Copy out the data below. Leave nothing out and alter nothing.

-- Opening Marker --

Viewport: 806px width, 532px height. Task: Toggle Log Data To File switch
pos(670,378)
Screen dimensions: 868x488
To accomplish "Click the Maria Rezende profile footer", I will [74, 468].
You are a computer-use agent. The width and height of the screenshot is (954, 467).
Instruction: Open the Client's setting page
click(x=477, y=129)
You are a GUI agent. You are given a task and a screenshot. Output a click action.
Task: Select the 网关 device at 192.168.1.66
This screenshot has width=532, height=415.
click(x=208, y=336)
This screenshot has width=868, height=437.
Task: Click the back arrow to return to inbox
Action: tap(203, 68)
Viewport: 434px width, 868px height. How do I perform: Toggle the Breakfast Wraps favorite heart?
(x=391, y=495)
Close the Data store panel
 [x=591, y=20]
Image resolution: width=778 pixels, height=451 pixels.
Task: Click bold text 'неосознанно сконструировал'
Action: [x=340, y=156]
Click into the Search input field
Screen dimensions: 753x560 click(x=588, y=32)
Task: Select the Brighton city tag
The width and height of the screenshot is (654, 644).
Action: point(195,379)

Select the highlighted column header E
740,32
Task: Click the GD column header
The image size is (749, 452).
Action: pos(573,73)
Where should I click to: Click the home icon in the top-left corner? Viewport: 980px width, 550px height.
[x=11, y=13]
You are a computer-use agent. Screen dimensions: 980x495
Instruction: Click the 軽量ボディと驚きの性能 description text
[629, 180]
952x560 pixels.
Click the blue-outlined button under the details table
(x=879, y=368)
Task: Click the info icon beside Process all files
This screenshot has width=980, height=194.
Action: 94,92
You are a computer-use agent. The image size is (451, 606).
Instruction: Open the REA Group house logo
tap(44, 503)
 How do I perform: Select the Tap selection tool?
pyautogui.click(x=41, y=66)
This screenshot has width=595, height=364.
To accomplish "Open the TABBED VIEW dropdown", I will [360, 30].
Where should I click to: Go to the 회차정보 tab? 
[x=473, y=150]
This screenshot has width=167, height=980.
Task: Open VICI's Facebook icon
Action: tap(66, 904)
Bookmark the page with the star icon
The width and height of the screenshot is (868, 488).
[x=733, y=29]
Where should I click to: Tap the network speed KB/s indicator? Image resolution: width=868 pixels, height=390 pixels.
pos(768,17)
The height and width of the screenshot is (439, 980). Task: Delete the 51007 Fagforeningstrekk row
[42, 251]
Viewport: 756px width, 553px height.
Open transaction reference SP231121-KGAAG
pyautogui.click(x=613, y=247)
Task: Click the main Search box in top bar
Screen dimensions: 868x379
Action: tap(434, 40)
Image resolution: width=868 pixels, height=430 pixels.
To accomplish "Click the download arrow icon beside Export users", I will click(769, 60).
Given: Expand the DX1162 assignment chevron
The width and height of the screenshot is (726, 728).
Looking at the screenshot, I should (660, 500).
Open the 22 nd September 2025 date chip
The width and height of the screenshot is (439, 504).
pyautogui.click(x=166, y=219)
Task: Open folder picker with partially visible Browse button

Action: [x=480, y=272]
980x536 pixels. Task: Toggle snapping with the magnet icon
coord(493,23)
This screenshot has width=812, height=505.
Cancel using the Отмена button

-- Closing Marker --

● YOUR RESPONSE
Viewport: 806px width, 532px height. Task: Toggle Log Data To File switch
pos(670,378)
Screen dimensions: 868x488
To accomplish "Click the Maria Rezende profile footer", I will [74, 468].
You are a computer-use agent. The width and height of the screenshot is (954, 467).
Instruction: Open the Client's setting page
click(x=477, y=129)
You are a GUI agent. You are given a task and a screenshot. Output a click action.
Task: Select the 网关 device at 192.168.1.66
This screenshot has width=532, height=415.
click(x=208, y=336)
This screenshot has width=868, height=437.
Task: Click the back arrow to return to inbox
Action: tap(203, 68)
Viewport: 434px width, 868px height. How do I perform: Toggle the Breakfast Wraps favorite heart?
(x=391, y=495)
Close the Data store panel
 [x=591, y=20]
Image resolution: width=778 pixels, height=451 pixels.
Task: Click bold text 'неосознанно сконструировал'
Action: [x=340, y=156]
Click into the Search input field
Screen dimensions: 753x560 click(x=588, y=32)
Task: Select the Brighton city tag
The width and height of the screenshot is (654, 644).
Action: point(195,379)

Select the highlighted column header E
740,32
Task: Click the GD column header
The image size is (749, 452).
Action: pos(573,73)
Where should I click to: Click the home icon in the top-left corner? Viewport: 980px width, 550px height.
[x=11, y=13]
You are a computer-use agent. Screen dimensions: 980x495
Instruction: Click the 軽量ボディと驚きの性能 description text
[629, 180]
952x560 pixels.
Click the blue-outlined button under the details table
(x=879, y=368)
Task: Click the info icon beside Process all files
This screenshot has width=980, height=194.
Action: 94,92
You are a computer-use agent. The image size is (451, 606).
Instruction: Open the REA Group house logo
tap(44, 503)
 How do I perform: Select the Tap selection tool?
pyautogui.click(x=41, y=66)
This screenshot has width=595, height=364.
To accomplish "Open the TABBED VIEW dropdown", I will [360, 30].
Where should I click to: Go to the 회차정보 tab? 
[x=473, y=150]
This screenshot has width=167, height=980.
Task: Open VICI's Facebook icon
Action: tap(66, 904)
Bookmark the page with the star icon
The width and height of the screenshot is (868, 488).
[x=733, y=29]
Where should I click to: Tap the network speed KB/s indicator? Image resolution: width=868 pixels, height=390 pixels.
pos(768,17)
The height and width of the screenshot is (439, 980). Task: Delete the 51007 Fagforeningstrekk row
[42, 251]
Viewport: 756px width, 553px height.
Open transaction reference SP231121-KGAAG
pyautogui.click(x=613, y=247)
Task: Click the main Search box in top bar
Screen dimensions: 868x379
Action: tap(434, 40)
Image resolution: width=868 pixels, height=430 pixels.
To accomplish "Click the download arrow icon beside Export users", I will click(769, 60).
Given: Expand the DX1162 assignment chevron
The width and height of the screenshot is (726, 728).
Looking at the screenshot, I should (660, 500).
Open the 22 nd September 2025 date chip
The width and height of the screenshot is (439, 504).
pyautogui.click(x=166, y=219)
Task: Open folder picker with partially visible Browse button

Action: [x=480, y=272]
980x536 pixels. Task: Toggle snapping with the magnet icon
coord(493,23)
This screenshot has width=812, height=505.
Cancel using the Отмена button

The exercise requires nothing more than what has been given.